**WHAT IS BEING ASKED**
Switch each "checkbox" in these lines to "tick box", and give all the lines back with nothing else changed.

**TASK DATA**
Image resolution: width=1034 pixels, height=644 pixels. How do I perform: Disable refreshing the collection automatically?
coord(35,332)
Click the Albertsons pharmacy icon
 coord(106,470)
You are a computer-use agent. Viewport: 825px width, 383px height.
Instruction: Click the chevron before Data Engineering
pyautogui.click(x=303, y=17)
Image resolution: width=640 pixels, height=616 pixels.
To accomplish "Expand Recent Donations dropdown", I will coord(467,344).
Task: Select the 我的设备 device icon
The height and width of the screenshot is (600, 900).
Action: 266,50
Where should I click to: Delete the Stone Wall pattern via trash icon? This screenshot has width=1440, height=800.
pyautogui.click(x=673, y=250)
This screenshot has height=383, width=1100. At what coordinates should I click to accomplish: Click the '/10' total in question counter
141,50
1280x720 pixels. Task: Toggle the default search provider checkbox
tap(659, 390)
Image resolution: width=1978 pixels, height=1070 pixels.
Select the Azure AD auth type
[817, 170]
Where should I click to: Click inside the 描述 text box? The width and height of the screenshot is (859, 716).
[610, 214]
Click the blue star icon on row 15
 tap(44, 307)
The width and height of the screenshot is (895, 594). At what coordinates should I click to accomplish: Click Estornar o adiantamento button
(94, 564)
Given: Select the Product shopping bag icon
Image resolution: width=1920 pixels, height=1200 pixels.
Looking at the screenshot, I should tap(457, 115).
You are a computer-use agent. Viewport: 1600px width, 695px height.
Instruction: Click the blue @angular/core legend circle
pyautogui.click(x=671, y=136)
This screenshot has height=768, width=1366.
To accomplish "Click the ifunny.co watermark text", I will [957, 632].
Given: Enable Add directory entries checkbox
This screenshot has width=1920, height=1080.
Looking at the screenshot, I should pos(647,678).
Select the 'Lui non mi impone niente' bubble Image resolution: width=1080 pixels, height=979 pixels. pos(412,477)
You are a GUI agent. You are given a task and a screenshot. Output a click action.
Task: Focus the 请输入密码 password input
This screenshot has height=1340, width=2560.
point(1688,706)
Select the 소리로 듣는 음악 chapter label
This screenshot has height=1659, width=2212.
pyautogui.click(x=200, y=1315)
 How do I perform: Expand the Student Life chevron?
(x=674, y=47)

**FINISHED TASK**
Image resolution: width=1034 pixels, height=644 pixels. How do I perform: Disable refreshing the collection automatically?
coord(35,332)
Click the Albertsons pharmacy icon
 coord(106,470)
You are a computer-use agent. Viewport: 825px width, 383px height.
Instruction: Click the chevron before Data Engineering
pyautogui.click(x=303, y=17)
Image resolution: width=640 pixels, height=616 pixels.
To accomplish "Expand Recent Donations dropdown", I will coord(467,344).
Task: Select the 我的设备 device icon
The height and width of the screenshot is (600, 900).
Action: 266,50
Where should I click to: Delete the Stone Wall pattern via trash icon? This screenshot has width=1440, height=800.
pyautogui.click(x=673, y=250)
This screenshot has height=383, width=1100. At what coordinates should I click to accomplish: Click the '/10' total in question counter
141,50
1280x720 pixels. Task: Toggle the default search provider tick box
tap(659, 390)
Image resolution: width=1978 pixels, height=1070 pixels.
Select the Azure AD auth type
[817, 170]
Where should I click to: Click inside the 描述 text box? The width and height of the screenshot is (859, 716).
[610, 214]
Click the blue star icon on row 15
 tap(44, 307)
The width and height of the screenshot is (895, 594). At what coordinates should I click to accomplish: Click Estornar o adiantamento button
(94, 564)
Given: Select the Product shopping bag icon
Image resolution: width=1920 pixels, height=1200 pixels.
Looking at the screenshot, I should tap(457, 115).
You are a computer-use agent. Viewport: 1600px width, 695px height.
Instruction: Click the blue @angular/core legend circle
pyautogui.click(x=671, y=136)
This screenshot has height=768, width=1366.
To accomplish "Click the ifunny.co watermark text", I will [957, 632].
Given: Enable Add directory entries tick box
This screenshot has width=1920, height=1080.
Looking at the screenshot, I should pos(647,678).
Select the 'Lui non mi impone niente' bubble Image resolution: width=1080 pixels, height=979 pixels. pos(412,477)
You are a GUI agent. You are given a task and a screenshot. Output a click action.
Task: Focus the 请输入密码 password input
This screenshot has height=1340, width=2560.
point(1688,706)
Select the 소리로 듣는 음악 chapter label
This screenshot has height=1659, width=2212.
pyautogui.click(x=200, y=1315)
 How do I perform: Expand the Student Life chevron?
(x=674, y=47)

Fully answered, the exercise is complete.